- _Article_:
[Start]
= Styles of house music =

==A==
Acid house:
 Emphasizes a repetitive, hypnotic and trance-like style, often with samples or spoken lines instead of lyrics. It has core electronic "squelch" sounds that were developed around the mid-1980s, particularly by DJs from Chicago who experimented with the Roland TB-303 electronic synthesizer-sequencer.

Afro house:
 Afro house is the South African subgenre of house music that started as a niche underground genre involving elements of kwaito, tribal house, deep house, and soulful house music.

Afro tech:
 Afro tech is a subgenre of house music which originates and is predominantly made in South Africa. It is a combination of classic techno sounds, led by African percussion and various indigenous African instruments.

Amapiano:
 Amapiano is a popular style of house originating in Gauteng, South Africa in mid to late 2010s. Amapiano is a sophisticated hybrid of deep house, jazz and lounge music characterized by synths, airy pads, wide (log drum) basslines, and deep low pitched kicks.

Ambient house:
 Ambient house is a subgenre of house music that first emerged in the late 1980s, combining elements of acid house and ambient music.

==B==
Balearic beat:
 Also known as Balearic house, initially was an eclectic blend of DJ-led dance music that emerged in the mid-1980s. It later became the name of a more specific style of electronic dance music that was popular into the mid-1990s. Balearic beat was named for its association with European nightclubs and beach raves on Ibiza, a tourist destination in the Balearic islands. Some dance music compilations referred to it as "the sound of Ibiza", even though many other, more aggressive and upbeat forms of dance music could be heard on the island.

Ballroom:
 Also known as Vogue, is a style of house music emerging in the late 1980s from the gay, transgender and drag ballroom culture. Known for being played at drag balls, the music favors hard-hitting rhythms over melodies, with MCs (commentators) sometimes providing rapping or other vocal tracks. This is not to be confused with the Garage House, Diva House or Euro House being played at the time, which place more emphasis on soulful melodies and anthemic builds. The music itself is often a component to modelling dancing, such as vogue, or to drag competitions. Some notable examples include "The Ha Dance" by Masters at Work or "Cunty" by Kevin Aviance.

Baltimore club:
 Baltimore club is a style of house music closely related to the "booty bass" of ghetto house and Miami bass. It is characterized by a heavy use of looped vocal samples similar to ghetto house but with breakbeat drum patterns at around 130 bpm. These samples are often of popular hip hop and contemporary R&B songs or of pop culture references such as themes from television shows. It often features horns and call-and-response vocals similar to Go-Go. It originated in Baltimore in the late 1980s.

Bass house :
 Bass house is a style of house that appeared in the early-mid 2010s. The genre combines elements of riddim and UK bass, and often plays with heavy distortion. Early bass house filled the entire frequency spectrum, during the drop, with a single bass pattern. The tempo is most often set around 128 bpm.
[End]
Word and element location data:
[Start]
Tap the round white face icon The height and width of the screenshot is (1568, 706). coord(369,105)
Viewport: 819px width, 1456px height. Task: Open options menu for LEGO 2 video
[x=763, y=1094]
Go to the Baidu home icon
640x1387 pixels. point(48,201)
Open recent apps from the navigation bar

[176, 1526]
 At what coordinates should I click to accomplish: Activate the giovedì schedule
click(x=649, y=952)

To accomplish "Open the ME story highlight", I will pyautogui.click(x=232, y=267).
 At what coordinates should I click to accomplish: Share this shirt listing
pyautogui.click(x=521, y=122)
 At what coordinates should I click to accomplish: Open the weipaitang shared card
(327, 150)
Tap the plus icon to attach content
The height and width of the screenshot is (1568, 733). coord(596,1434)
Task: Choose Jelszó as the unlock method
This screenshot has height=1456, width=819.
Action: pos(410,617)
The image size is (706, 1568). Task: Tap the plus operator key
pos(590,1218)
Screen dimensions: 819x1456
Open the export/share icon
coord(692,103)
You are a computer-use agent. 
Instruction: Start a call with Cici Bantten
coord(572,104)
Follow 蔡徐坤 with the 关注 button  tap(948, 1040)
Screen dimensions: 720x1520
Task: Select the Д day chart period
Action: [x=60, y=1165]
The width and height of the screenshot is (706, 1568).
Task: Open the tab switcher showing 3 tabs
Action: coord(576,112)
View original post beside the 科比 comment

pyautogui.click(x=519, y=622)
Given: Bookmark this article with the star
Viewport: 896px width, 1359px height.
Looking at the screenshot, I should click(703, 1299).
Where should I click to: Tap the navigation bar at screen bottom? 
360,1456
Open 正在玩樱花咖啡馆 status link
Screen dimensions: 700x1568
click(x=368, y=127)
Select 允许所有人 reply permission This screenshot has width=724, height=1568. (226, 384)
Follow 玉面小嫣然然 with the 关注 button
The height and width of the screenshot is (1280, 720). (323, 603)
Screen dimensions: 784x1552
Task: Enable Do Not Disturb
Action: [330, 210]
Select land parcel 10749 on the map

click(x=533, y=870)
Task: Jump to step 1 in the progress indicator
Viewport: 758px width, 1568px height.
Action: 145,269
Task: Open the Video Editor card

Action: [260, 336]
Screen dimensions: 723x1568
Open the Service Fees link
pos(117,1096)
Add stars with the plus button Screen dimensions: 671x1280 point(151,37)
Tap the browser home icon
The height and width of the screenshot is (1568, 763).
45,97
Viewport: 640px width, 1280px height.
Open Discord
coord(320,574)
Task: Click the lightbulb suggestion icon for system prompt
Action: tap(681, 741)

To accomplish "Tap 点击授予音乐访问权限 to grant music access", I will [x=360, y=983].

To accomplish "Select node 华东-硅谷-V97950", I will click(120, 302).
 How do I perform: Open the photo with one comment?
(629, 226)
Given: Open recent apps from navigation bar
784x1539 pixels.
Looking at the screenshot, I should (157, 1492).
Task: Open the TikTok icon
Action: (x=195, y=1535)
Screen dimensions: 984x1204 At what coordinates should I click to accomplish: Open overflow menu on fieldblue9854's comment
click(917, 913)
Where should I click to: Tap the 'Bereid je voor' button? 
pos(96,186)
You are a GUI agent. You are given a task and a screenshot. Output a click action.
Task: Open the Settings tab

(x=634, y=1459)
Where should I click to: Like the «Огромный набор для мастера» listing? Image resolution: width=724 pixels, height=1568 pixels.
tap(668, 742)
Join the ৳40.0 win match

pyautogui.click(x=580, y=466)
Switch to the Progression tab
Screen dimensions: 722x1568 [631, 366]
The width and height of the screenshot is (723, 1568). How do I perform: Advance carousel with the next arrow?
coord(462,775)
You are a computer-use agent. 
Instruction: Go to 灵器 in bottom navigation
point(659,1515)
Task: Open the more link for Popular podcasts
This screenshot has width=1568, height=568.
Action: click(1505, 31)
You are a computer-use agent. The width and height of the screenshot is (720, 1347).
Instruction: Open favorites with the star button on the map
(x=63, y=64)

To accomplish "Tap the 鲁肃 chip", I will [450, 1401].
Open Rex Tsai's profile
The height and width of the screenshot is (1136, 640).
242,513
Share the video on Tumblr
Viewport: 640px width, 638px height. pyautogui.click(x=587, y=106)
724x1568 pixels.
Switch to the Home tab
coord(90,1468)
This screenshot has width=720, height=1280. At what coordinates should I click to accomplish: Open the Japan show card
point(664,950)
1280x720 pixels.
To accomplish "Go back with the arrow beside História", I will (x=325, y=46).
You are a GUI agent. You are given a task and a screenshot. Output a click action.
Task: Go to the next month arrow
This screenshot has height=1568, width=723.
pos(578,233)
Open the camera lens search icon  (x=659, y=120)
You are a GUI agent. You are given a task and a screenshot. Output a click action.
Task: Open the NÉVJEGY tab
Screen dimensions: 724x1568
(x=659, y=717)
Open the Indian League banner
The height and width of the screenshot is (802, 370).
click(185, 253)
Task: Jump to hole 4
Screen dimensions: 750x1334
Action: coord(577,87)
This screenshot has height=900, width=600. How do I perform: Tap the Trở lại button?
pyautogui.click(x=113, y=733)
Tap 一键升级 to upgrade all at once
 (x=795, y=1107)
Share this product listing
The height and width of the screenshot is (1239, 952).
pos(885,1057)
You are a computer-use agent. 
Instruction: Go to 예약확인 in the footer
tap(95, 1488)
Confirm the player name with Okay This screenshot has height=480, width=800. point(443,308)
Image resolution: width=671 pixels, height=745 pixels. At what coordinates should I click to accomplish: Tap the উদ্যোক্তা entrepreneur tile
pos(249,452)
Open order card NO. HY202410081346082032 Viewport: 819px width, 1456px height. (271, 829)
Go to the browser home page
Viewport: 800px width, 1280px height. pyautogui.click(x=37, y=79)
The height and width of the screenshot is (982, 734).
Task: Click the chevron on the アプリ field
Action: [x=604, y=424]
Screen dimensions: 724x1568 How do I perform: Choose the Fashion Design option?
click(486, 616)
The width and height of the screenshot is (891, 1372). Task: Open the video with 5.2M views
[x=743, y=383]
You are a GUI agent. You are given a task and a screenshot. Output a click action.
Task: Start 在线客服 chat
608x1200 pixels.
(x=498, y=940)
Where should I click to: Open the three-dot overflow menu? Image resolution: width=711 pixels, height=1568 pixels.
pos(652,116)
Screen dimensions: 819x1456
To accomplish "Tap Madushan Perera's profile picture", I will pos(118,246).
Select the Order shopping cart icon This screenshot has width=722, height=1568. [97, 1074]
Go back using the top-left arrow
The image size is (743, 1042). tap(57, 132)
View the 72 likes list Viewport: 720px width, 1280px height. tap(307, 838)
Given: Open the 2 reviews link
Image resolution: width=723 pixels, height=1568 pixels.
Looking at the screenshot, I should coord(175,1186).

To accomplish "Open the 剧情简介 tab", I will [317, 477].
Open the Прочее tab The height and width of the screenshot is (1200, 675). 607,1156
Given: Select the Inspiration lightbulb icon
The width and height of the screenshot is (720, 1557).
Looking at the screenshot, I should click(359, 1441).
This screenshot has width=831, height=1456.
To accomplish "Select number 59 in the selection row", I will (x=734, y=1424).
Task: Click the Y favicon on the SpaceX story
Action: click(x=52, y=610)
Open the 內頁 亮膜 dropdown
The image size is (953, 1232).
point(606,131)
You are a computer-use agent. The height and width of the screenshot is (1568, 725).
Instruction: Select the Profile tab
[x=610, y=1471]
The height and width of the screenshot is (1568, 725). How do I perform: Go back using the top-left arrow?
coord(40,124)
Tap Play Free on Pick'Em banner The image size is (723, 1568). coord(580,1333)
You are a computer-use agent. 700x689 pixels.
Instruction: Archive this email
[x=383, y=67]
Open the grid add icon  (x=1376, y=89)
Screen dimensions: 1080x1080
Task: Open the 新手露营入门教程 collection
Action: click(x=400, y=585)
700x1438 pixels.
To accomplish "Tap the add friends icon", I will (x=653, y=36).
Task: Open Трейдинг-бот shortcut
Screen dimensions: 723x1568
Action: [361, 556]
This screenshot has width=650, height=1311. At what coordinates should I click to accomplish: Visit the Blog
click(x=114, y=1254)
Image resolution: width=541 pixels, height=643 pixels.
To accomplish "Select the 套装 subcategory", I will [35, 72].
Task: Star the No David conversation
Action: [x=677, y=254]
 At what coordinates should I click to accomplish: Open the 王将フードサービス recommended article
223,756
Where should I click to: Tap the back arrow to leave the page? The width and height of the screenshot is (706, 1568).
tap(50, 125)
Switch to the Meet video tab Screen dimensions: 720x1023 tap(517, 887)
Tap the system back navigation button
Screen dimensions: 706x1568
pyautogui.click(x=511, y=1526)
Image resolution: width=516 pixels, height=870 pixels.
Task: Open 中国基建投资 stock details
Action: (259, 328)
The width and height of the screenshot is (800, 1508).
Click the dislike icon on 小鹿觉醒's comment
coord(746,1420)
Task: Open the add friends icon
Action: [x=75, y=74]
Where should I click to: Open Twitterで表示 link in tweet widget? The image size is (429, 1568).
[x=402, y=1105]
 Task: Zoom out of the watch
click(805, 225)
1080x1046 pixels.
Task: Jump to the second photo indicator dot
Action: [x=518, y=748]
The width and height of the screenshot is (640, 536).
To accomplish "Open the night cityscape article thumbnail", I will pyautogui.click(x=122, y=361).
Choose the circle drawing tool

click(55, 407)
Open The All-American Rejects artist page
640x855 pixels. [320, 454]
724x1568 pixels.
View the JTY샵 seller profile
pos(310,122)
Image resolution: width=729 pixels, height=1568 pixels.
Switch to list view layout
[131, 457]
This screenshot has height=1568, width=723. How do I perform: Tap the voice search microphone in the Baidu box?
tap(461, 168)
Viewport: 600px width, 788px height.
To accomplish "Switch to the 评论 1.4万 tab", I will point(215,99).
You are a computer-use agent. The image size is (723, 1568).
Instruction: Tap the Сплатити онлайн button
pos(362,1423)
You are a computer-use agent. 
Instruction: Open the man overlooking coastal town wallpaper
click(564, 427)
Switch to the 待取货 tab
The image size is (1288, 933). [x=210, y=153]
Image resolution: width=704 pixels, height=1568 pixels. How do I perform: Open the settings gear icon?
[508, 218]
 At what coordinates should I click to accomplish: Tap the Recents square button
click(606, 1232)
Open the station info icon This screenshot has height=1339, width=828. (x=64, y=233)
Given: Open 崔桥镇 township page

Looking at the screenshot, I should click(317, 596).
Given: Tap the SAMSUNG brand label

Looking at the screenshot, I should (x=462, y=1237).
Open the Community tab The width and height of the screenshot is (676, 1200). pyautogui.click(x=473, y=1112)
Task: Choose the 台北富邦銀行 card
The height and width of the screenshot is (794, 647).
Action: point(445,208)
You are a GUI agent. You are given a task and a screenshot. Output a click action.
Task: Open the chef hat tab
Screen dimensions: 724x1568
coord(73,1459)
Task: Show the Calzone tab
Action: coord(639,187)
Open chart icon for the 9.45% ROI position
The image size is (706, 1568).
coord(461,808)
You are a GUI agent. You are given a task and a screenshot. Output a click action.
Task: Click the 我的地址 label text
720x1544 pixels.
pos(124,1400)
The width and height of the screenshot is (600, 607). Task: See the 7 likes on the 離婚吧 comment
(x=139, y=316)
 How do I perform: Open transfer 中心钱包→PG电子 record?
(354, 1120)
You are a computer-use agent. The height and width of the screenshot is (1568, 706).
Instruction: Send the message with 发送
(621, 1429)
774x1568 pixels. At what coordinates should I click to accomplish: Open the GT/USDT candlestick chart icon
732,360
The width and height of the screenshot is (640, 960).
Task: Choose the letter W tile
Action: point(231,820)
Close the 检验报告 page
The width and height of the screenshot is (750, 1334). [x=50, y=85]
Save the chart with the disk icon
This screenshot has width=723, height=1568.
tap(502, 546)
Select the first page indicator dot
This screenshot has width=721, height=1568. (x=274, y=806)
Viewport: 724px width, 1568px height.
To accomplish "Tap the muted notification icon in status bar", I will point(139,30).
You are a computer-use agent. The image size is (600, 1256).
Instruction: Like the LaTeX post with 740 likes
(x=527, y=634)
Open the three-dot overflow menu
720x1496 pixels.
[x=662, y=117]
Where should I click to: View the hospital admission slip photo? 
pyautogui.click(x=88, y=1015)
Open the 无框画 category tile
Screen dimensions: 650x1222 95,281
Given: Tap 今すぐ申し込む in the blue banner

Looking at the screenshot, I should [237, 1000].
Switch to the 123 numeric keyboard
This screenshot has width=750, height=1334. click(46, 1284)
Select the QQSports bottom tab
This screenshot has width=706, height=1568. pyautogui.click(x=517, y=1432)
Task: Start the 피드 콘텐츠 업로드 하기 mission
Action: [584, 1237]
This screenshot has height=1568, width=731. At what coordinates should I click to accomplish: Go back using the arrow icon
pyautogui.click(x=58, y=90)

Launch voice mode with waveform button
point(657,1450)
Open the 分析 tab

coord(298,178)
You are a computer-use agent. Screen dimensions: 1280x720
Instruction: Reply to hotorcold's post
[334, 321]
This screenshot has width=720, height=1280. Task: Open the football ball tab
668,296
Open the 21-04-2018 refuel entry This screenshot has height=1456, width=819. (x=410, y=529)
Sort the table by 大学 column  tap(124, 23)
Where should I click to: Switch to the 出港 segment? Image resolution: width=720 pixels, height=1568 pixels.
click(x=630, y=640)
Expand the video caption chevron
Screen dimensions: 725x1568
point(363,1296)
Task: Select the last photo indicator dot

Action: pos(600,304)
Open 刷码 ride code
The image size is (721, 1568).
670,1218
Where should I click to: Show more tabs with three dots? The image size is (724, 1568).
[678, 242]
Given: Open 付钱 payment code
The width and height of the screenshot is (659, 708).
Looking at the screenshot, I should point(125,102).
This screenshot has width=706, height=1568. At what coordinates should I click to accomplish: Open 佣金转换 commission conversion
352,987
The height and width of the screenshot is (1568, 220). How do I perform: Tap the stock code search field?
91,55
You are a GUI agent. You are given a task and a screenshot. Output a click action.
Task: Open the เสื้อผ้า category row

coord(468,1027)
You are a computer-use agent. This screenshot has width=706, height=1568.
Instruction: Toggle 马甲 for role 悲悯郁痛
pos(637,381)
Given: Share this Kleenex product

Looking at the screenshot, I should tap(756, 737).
[End]
- _Tasks and exercises_:
1 – In the list of house music styles, which synthesizer-sequencer did Chicago DJs experiment with when developing acid house?
2 – Extend the list of house music styles from the point where it stops.

- _Answers for this exercise_:
1 – The Roland TB-303.

2 –
Big room house:
 Big room house songs straddle Dutch house, often incorporating drops built around minimalist, percussion drops, regular beats, sub-bass layered kicks, simple melodies and synth-driven breakdowns.

Bloghouse:
 Bloghouse or blog house (also known as bloghaus) is a loosely defined microgenre and musical scene that draws from various styles of electronic dance and indie music. Originally emerging in the early 2000s and peaking in popularity between 2006-2008. The term refers to the way artists distributed their music via music blogs and early social media platforms such as Myspace, with the music often associated with various styles of house music such as French electro (electro house variant, influenced by electroclash and nu-disco), fidget house, French house, tech house, nu rave, and other European electronic-associated disco and rock music trends of that time. The sound is most often inspired by and derived from New York's electroclash scene, and characterized by a mix of disco elements, buzzy electro house distortions, electro-rock energetic and French touch's gleaming synths within listed styles.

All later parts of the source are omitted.